Tous les produits Haute Ecriture sont polis, puis testés manuellement. «C’est très important pour les becs de plumes en or notamment», indique Noémie Rossier, chargée de communication. Pour y donner sa forme définitive, une employée copie plusieurs dizaines de fois «Bretagne». Un mot qui n’a pas été choisi par hasard: «Ces lettres vont dans toutes les directions, ce qui permet de former le bec pour chaque mouvement.»

Chaque nouvelle couleur est développée en laboratoire. Un travail complexe qui s’étale parfois sur plusieurs années.

Tous les instruments d’écriture Caran d’Ache, des premiers prix aux collections les plus luxueuses, bénéficient d’une garantie à vie. Daniela Costé, responsable du service après-vente, reçoit régulièrement des requêtes surprenantes... «Il y a le cas de ce stylo, retourné par sa propriétaire parce qu’elle ne parvenait plus à actionner le bouton. Après avoir enquêté quelques minutes, nous avons identifié le problème: un billet de 5 euros avait été caché à l'intérieur», se souvient-elle. Grâce à sa taille modeste, l’entreprise a pu conserver un contact direct avec les clients. «Chaque jour, les courriers qui parviennent sur mon bureau me rappellent à quel point une valeur émotionnelle peut être accordée aux outils d’écriture.»
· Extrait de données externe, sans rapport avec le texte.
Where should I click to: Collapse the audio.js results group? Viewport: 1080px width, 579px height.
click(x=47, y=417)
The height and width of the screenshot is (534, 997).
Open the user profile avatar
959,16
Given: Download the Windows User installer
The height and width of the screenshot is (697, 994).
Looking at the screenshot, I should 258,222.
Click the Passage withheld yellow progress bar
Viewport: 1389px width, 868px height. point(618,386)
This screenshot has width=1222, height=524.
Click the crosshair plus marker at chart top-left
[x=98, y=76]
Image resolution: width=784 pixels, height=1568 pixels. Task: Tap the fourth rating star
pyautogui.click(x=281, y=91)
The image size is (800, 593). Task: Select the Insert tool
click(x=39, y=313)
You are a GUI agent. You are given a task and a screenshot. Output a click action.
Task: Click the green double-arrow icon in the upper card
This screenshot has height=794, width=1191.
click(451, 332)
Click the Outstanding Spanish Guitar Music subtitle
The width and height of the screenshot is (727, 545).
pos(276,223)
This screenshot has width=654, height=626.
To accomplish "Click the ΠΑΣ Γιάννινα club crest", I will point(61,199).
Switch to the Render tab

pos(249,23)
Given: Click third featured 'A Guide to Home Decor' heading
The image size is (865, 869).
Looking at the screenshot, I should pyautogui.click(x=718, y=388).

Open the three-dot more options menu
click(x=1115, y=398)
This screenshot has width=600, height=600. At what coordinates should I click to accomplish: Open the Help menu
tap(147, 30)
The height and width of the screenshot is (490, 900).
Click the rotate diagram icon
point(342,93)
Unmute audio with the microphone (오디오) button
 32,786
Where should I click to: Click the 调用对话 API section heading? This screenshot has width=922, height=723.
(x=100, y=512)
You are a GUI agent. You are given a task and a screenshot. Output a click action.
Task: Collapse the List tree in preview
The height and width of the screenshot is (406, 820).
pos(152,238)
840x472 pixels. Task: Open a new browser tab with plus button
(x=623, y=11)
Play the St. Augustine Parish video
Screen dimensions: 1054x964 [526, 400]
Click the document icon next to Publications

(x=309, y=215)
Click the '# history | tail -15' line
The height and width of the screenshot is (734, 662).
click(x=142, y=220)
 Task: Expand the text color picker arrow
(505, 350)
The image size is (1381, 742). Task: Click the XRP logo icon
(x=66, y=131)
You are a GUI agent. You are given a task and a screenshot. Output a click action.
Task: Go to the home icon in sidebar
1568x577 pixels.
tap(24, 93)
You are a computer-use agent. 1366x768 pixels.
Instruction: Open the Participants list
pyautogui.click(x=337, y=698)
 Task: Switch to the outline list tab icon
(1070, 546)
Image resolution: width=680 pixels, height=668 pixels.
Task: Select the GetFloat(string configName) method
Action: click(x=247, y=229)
Si la majorité de ces demandes émanent de Suisses, très attachés à la marque, un nombre important de fans résident aussi à l’étranger. Une preuve? Des collaborateurs de Caran d’Ache ont été récemment interpellés par une photo de Barack Obama en parcourant la presse. Au creux de sa main gauche: un stylo Caran d'Ache. Le fameux 849, encore lui.